Kondisi pekerja pertanian di atas tentu memprihatinkan, padahal banyak sarjana pertanian yang bekerja bukan di bidang pertanian, kalaupun di pertanian, kebanyakan bekerja di ''belakang meja''. Tanah Nusantara yang subur bak ''tongkat dan batu jadi tanaman'' tidak mampu menopang kebutuhan makan penghuninya. Apakah memang demikian? Atau ada faktor-faktor lain yang menyebabkan hal tersebut? Tentu banyak faktor yang mempengaruhi belum tercapainya swasembada pangan. Salah satu yang cukup meresahkan adalah faktor tenaga kerja, dimana sebagian besar pekerja di bidang ini adalah mereka yang telah berumur tua, jarang ditemui anak muda yang bekerja di bidang pertanian. Baik karena gengsi, tetapi juga banyaknya pilihan bekerja di bidang lain yang tidak bergulat dengan lumpur. Orang muda memilih bekerja di perkotaan dengan bekerja serabutan, yang penting bukan menjadi petani. Kalau Anda mengunjungi sentra penghasil beras, bisa dilihat sebagian besar orang tua, mereka yang muda merantau keluar desa. Tidak ada orang muda yang bekerja di sawah.
Kelangkaan tenaga pertanian tersebut di atas apakah terus berlanjut di masa mendatang, dengan hadirnya digitalisasi dan kecerdasan buatan? Akan banyak jenis pekerjaan yang hilang, apalagi pekerjaan un skill, akan digantikan oleh kecerdasan buatan atau robot. Dengan demikian akan semakin sulit orang muda mencari pekerjaan di kota. Apakah kondisi ini akan menyebabkan mereka yang tidak mendapat pekerjaan di kota akan kembali ke desa untuk bertani kembali? Kemungkinan tersebut bisa saja terjadi, apalagi kebutuhan pangan akan terus meningkat dan menjanjikan. Bagi manusia pangan adalah kebutuhan pokok, maka dapat diistilahkan ''tetep tak tuku'' berapapun harganya kalau itu untuk memenuhi kebutuhan pokok manusia. Dengan menggunakan logika ini, sebaiknya orang muda mulai berpikir untuk mengembangkan sektor pertanian, yang akan terus menjanjikan, karena seiring dengan meningkatnya kebutuhan bahan pokok makan, maka hal ini adalah peluang bisnis.
Namun bukan hanya soal tenaga kerja, tetapi sulitnya permodalan bagi petani menyebabkan para petani hanya mendapat margin sangat tipis. Permasalahan ini antara lain dikarenakan adanya tengkulak yang memainkan harga di tingkat petani, sehingga petani hanya memperoleh margin kecil. Di tingkat petani, para tengkulak ini lah yang berjasa memberi modal yang sulit didapat bila meminjam di bank, akses petani sangat minim. Di sisi lain para tengkulak begitu mudah menawarkan bantuan pinjaman, meski dengan bunga tinggi terpaksa petani menerima pinjaman tersebut. Belum lagi ketika panen, para tengkulak menekan harga dan memotong hasil petani dengan modal yang dipinjamkan dan bunganya. Sehingga petani terpaksa menjual pada mereka dan hanya menerima sedikit hasil. Hal ini juga disebabkan sulitnya akses transportasi, dimana harus membutuhkan biaya bila dijual di luar tengkulak, maka tidak ada pilihan lain bagi petani kecuali menjual pada tengkulak. Harga di pasar dibeli mahal oleh konsumen, tetapi sampai di tingkat petani hanya diterima kecil, karena jalur distribusi yang melewati banyak pihak hingga terjadi ''mark up'' harga.

Data yang tersedia:

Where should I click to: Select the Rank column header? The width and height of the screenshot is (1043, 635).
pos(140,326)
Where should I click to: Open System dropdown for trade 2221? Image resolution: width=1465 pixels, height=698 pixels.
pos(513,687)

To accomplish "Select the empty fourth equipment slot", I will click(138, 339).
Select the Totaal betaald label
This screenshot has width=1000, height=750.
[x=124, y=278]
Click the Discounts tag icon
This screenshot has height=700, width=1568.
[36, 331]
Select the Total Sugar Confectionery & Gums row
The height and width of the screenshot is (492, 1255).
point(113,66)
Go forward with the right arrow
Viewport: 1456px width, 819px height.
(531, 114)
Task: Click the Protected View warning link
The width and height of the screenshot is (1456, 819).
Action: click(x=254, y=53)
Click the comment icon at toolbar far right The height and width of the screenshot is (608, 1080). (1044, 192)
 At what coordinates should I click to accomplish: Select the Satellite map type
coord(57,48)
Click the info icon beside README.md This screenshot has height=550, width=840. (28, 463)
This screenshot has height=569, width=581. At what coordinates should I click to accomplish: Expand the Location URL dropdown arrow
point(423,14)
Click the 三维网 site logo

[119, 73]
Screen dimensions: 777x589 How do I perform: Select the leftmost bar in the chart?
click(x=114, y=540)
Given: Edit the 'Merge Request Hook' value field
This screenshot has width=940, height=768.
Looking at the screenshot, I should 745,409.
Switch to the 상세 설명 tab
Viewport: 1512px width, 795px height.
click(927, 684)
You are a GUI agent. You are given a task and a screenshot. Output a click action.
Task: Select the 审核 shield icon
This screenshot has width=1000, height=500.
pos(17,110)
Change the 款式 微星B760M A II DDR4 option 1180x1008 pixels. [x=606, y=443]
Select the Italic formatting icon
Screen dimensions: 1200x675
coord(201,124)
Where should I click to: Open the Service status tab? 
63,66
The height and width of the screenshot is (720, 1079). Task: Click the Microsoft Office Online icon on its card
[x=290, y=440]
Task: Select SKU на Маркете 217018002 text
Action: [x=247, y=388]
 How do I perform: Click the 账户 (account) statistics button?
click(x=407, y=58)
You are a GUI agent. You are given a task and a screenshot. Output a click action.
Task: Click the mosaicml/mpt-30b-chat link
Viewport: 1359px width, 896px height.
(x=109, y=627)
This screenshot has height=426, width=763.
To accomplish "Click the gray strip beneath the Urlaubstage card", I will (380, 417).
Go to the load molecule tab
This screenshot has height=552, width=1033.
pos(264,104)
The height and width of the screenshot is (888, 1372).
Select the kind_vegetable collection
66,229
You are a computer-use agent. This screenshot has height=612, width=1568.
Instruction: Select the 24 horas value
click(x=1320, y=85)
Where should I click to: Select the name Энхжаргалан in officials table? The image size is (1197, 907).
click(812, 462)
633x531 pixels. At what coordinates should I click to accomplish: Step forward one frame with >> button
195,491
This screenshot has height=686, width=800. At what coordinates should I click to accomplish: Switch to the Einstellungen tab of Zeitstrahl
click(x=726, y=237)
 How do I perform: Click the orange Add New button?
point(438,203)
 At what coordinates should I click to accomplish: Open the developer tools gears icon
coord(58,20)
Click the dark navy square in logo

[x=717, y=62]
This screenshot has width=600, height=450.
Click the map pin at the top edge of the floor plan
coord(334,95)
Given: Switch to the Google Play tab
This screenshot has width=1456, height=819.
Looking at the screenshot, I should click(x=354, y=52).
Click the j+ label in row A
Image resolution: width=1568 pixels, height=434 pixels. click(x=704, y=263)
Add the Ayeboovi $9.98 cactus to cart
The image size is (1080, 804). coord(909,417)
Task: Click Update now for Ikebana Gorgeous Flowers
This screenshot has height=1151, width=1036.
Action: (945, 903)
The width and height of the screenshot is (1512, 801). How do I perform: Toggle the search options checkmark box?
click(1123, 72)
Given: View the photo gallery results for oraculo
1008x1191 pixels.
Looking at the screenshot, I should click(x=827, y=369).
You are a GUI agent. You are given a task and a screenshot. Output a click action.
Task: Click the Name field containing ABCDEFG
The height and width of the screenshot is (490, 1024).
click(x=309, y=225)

Kerjakan berikut ini:
(a) Menurut teks tentang pertanian, mengapa petani tidak memiliki pilihan selain menjual hasil panennya kepada tengkulak?
(b) Buatlah ringkasan teks tentang pertanian dalam dua kalimat.
(c) Lanjutkan teks tentang pertanian mulai dari kalimat terakhirnya.

Jawaban:
(a) Akses transportasi sulit, sehingga menjual di luar tengkulak membutuhkan biaya.

(b) Sektor pertanian kekurangan tenaga kerja karena sebagian besar pekerjanya sudah tua, sementara orang muda memilih merantau ke kota. Padahal kebutuhan pangan terus meningkat sehingga pertanian menjadi peluang bisnis, tetapi petani sulit memperoleh modal dan bergantung pada tengkulak yang memberi pinjaman berbunga tinggi serta menekan harga panen, sehingga margin petani sangat tipis.

(c)
Dengan memperhatikan faktor tenaga dan sulitnya akses permodalan, tidak ada pilihan lain bagi pemerintah untuk memberi insentif berupa subsidi bagi para petani. Dengan harapan margin bagi para petani semakin besar dan tentu akan menarik pekerja muda terjun di bidang pertanian. Subsidi selain diarahkan untuk bahan pendukung seperti pupuk, pestisida, distribusi juga diberikan untuk modernisasi alat pertanian dengan melibatkan pihak BUMN dan swasta dalam negeri. Peluang besar di sektor pangan ini harus menjadi perhatian karena ke depan sektor ini yang akan banyak menyerap tenaga kerja di banding sektor lain yang lebih banyak digantikan oleh kecerdasan buatan dan digitalisasi. Akibat dari adanya kecerdasan buatan dan digitalisasi dapat menimbulkan gelombang besar pengangguran, maka ada kemungkinan terjadi perpindahan besar-besaran pemilihan pekerjaan di sektor pertanian.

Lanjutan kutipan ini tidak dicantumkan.